Thursday, October 9, 2014

The Voice of Her Generation

By now you may have heard about "Angela in Neenah"--a woman who has become an internet sensation with her YouTube rant about Bath & Body Works not having the candles that she was trying to buy. 



While everyone is laughing about "az4angela"s zero-to-crazy-and-back-again diatribe, to me, she has become the Voice of Her Generation.  Much like Bob Dylan, Bruce Springsteen and Kurt Kobain before her, "Angela" perfectly encapsulates in video prose that which disturbs today's twenty and thirty-somethings the most: they can't get all of the "stuff" they want.

You see a lot of "Angelas" around Christmas shopping time.  They are the ones interviewed by the local news channel that sent their morning reporter to WalMart or Best Buy for the Black Friday doorbusters that were sold out by the time they finally got through the door and back to that department.  They are angry and bitter people who wonder why companies would "lie to them" about having $25 tablets or a large enough supply of "Elsa from Frozen Singing Dolls".  Don't those evil corporations know that we have a "right" to get that stuff?

I do have to give "Angela" some credit, at least she didn't dial 911 to complain about Bath & Body Works not having the candles they promised her.  We have heard plenty of those "emergencies"--as the general belief has become that Government intervention is necessary to get you everything that you want--whether that be Chicken McNuggets at the McDonald's drive-thru at two in the morning or pot that you thought you were buying from the guy on the street corner but that actually turned out to be oregano.
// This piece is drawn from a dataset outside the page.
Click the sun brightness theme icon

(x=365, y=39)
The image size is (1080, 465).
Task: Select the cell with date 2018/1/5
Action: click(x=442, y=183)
By the way, there is a follow up video to "Anglea's" original rant--and that further cements her place as a modern cultural hero.  In that one, "Angela" boasts that she actually gets PAID to post video reviews of candles (and of her guinea pigs).



Yes, "Angela" considers it one of her "jobs" to buy, collect and smell candles--and to let a breathless American audience know what she thinks about them.  I bet that really makes all of those unemployed MBA graduates feel good about their business acumen doesn't it?

So rant away "Angela in Neenah".  While the rest of us may ridicule you in the comments section below your video posts, it's only because you remind us--in a profane and disturbing way--of what we as a culture have become.